### DOCUMENT TEXT
Citizenship Judge Rochelle Ivri is no stranger to awards.

With an impressive list of honours already, including the Law Society of Ontario’s Lincoln Alexander Award, Ivri last week added the Community Impact title at Niagara’s Women in Business Awards

“I was very impressed with the level of excellence that I saw in everyone who had been nominated, in every category, not just my own,” Ivri, 48, said of the awards sponsored by the Greater Niagara Chamber of Commerce. 

With so many great women up for an award, the Niagara-on-the-Lake resident said she was honoured to be acknowledged. 

“I was pleasantly surprised and I was shocked. It was affirming for me given all the work I do both locally and provincially and federally,” she said. 

In announcing her award, the chamber noted, “Her role as a citizenship judge is pivotal both in conferring citizenship to our newest Canadians and conducting vital community outreach to encourage active citizenship and civic engagement.”

Ivri holds an honours degree in criminology, is a professor in the paralegal program at Mohawk College and is an adjunct professor at Queen’s University Law School.

At work, she is one of only nine citizenship judges in the country.

“This past August, I swore in my 100,000th new Canadian, which was a great milestone. I’m very proud of that,” she said. 

As to why Ivri she was nominated, her work in NOTL comes to mind, she said.

Her husband Eldean works in finance and wealth management and the work the two do in the community “really sustains us,” she said.

In Niagara-on-the-Lake, Ivri has served on the boards of the NOTL Public Library and Bravo! Niagara. Ivri’s husband Eldean works in finance in town as a wealth manager.

Growing up in North York, Ivri was always told that giving time and giving back is of utmost importance.

### PROBLEM 1
Do these statements agree with the article about Rochelle Ivri's award? (a) Ivri is one of only nine citizenship judges in Canada. (b) Ivri grew up in Niagara-on-the-Lake. (c) The Law Society of Ontario sponsored the Women in Business Awards. Answer yes or no for each, and quote the deciding words from the article.
### PROBLEM 2
Carry the article about Rochelle Ivri's award on for a few more sentences, beginning after its final line.

### RECORDED DATA
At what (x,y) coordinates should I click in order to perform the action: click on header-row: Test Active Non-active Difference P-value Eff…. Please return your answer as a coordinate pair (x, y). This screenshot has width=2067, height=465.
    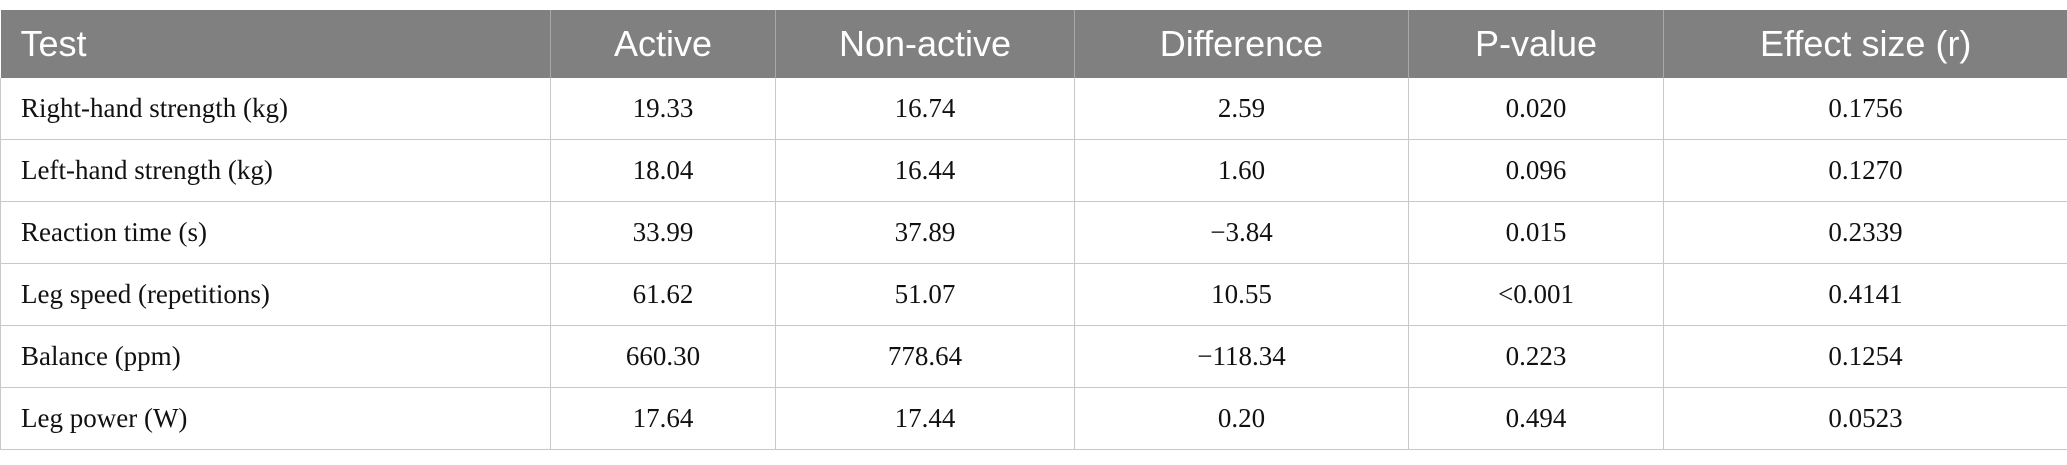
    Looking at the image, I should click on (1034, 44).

### RESPONSE 1
(a) Yes: "she is one of only nine citizenship judges in the country."
(b) No: "Growing up in North York"
(c) No: "the awards sponsored by the Greater Niagara Chamber of Commerce"

### RESPONSE 2
“As we’ve been raising our children and as we’ve grown into our careers, it’s been really important to give back, in whatever capacity we are able to,” Ivri said. 

With an impressive array of awards under her belt, Ivri emphasized that her work is never done with recognition in mind. 

“The way that I was raised is that you are never doing the things you do for accolades. You are doing the things you do because you have a personal responsibility to do them,” she said. 

“It was never an expectation and it’s still not an expectation, so when I do get recognized it’s just so fulfilling and really humbling as well.”

At home, Ivri is passing that community spirit onto her three children, Michaiah, Ezekiel and Zachariah.

“We’re at a stage in our lives where we’re pouring into our kids and I enjoy seeing them thrive and come into their own as well,” she said.

Ivri’s daughter Michaiah is a past-chair of Niagara-on-the-Lake Youth Council as well as president of the Leos club, where Ezekiel was also on the executive.

“I’m just really proud that they, too, are taking on their own way of being responsible for their community,” Ivri said.